I attended the Browser Games Forum in Offenbach, Germany in 2010 (I spoke again this year as well), and Professor Richard Bartle prophesied that social games would die. He considered them all to be “operant conditioning chambers” and noted that once humans see an operant conditioning chamber for what it is — broadly a mechanism for making them behave in a way that is predictably irrational by playing on fundamental weakness in our mental model of the world — they turn away from them. Worse than that, like a reformed smoker, they become zealous in avoiding other similar experiences and in trying to drag others away from him.
What Bartle and others have failed to see is that social games can evolve.

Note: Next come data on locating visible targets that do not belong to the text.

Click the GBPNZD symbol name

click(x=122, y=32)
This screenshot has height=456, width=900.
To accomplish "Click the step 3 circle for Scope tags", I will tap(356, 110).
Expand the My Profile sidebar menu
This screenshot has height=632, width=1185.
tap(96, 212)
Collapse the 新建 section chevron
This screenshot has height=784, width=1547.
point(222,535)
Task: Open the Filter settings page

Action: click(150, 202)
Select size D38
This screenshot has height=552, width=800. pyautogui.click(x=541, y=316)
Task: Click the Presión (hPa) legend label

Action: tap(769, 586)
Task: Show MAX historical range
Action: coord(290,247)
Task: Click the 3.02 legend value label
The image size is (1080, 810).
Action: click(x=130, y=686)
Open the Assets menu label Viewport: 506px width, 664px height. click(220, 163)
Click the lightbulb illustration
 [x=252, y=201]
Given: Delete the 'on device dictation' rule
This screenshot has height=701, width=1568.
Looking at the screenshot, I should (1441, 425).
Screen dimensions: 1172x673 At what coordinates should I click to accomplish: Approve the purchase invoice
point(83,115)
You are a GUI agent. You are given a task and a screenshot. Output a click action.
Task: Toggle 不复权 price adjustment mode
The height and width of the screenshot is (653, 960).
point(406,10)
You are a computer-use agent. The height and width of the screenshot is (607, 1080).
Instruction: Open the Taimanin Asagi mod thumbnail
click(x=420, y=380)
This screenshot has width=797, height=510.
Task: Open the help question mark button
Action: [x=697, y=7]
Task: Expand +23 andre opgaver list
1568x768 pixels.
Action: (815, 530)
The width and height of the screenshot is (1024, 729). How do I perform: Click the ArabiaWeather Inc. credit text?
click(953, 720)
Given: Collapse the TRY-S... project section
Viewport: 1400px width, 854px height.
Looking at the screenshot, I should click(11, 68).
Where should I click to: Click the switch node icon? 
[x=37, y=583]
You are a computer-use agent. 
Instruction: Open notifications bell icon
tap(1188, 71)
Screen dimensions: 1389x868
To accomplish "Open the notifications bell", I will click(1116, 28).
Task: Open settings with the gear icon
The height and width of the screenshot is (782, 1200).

The malaise that Baribeau has identified is one of spreadsheet-driven A/B tested game design where creative sparks have been extinguished to focus on building a game that is “Castles meets Farmville” or “What Zynga did, but with prettier graphics”.
That gravy train is coming to an end. We’ve offered consumers all of those games that they can take. Zynga’s DAUs are flat, despite heavily marketed new launches. Facebook is terrified that investors and startups view the platform as “over”, a busted flush as the posher of my former investment banker colleagues might have said. Mobile is the new frontier.
Perhaps Bartle was right.
Well, yes and no. Maybe he is right, that the games that behave as operant conditioning chambers have a finite life span. Maybe we are reaching that point.
On the other hand, that means we can innovate. Financiers will no longer expect a game that follows the Zynga playbook to be an automatic success. We can see more games like Triple Town or Gunshine(admittedly not on Facebook, but built with Facebook Connect at its heart) that attempt to move the medium forward.
We will see more games that innovate with gameplay mechanics, with using the social graph, with building on our existing successes and standing on the shoulders of, if not giants, at least people who showed us how make money from free-to-play in a social context.
What I hope we don’t get is “Farmville! With guns!”